Before the early settlers arrived in the Missouri Ozarks fire naturally moved through the area every few years or so creating more open space.
But over time, fire prevention at all cost slowly began to take hold creating more dense Ozark forests.
The Missouri Department of Natural Resources says for the past 30 years controlled burns and cutting smaller trees have been part of its overall plan in the Ozark forests it controls. It's designed to create more open space for wildlife and in theory will make a forest look more like it did hundreds of years ago when fire did the work on its own.
Late last fall at Lake of the Ozarks State Park, DNR Natural Resource Steward Allison Vaughan was hiking up a hill through some thick brush and undergrowth with a half dozen members of the Columbia Audubon Society. "This unit has probably been burned about three times every 10 years. In the early stages you want to burn more often to knock back some of that brush and things like that," Vaughan said. "Anything here that was small diameter like black hickories and maples, and that have grown up in a fire free environment, they were cut and stump treated."
DNR is working with Columbia Audubon Society volunteers on the first phase of a project at the park. Its goal is to determine the impact of a controlled burn in a specific area and see if over time it will help increase the number of woodland birds in the park. The area in question is 252 acres that DNR thins and burns every few years and will probably do so again this spring. Vaughan talked with the volunteers about long-term goals for the land and what it would be like at some point after the next burn. "When you look back there you are going to see a warm season grass component start to come up, wildflowers coming up, and you are going to see a different suite of birds," Vaughan said. "A lot of these birds that are declining like the Eastern Wood-Peewe and Summer Tanager depend on widely spaced open grown trees so they can nest out in the far branches."
Some of the areas are further along in the restoration process than others.
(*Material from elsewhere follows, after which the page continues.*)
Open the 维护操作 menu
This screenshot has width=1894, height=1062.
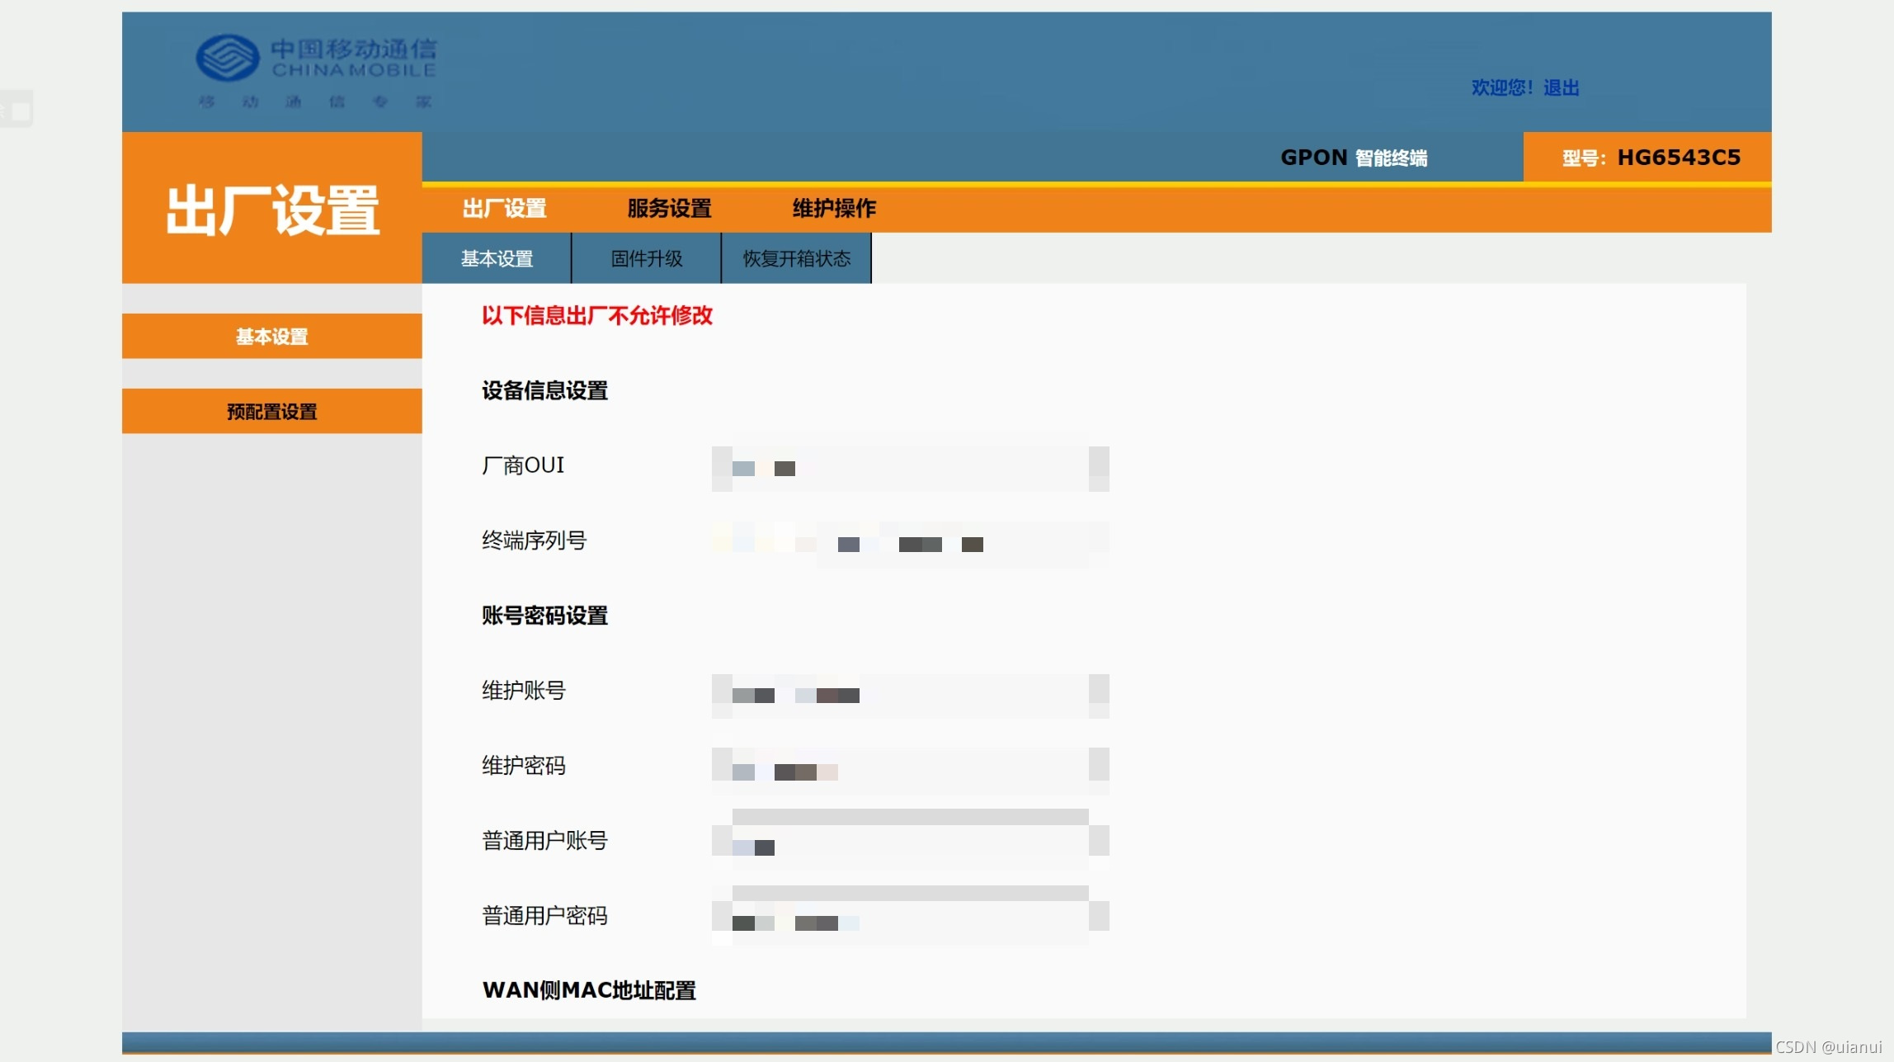tap(832, 209)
Vaughan said, "Look out there and you can see a whole suite of grasses and foods and blueberries and things like that. That is a lot of what these woodland birds need." One of the volunteers wanted to know if DNR would be cutting down any big trees as part of the process. Vaughan was emphatic when she answered the question. "No, no big trees at all. No, absolutely not." She said nothing is cut that is more than six inches in diameter and that fire helps out oak trees in the park they want to see more of. "A lot of these post oaks and blackjack oaks are relics. They sit here kind of in bondage being surrounded by all these small brushy things and they need to be released."
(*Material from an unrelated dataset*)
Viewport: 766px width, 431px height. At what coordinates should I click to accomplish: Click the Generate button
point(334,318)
Vaughan and the volunteers eventually reached their destination at some upland flatwoods. Everyone fanned out to listen, watch and count birds. Bill Mees was one of the volunteers. He is president of the Columbia Audubon Society and had notebook and pen in hand keeping track of it all. He said, "So after we have been out here we can make an accounting of what we saw so we can compare it when we do this on subsequent occasions. Particularly doing something before and after the controlled burns so you can see what difference does it make."
It's a long-term process with cutting and burning continuing for as long as there is money to do it. DNR hopes over time it will attract more target species, like the Indigo Bunting, to return to the park.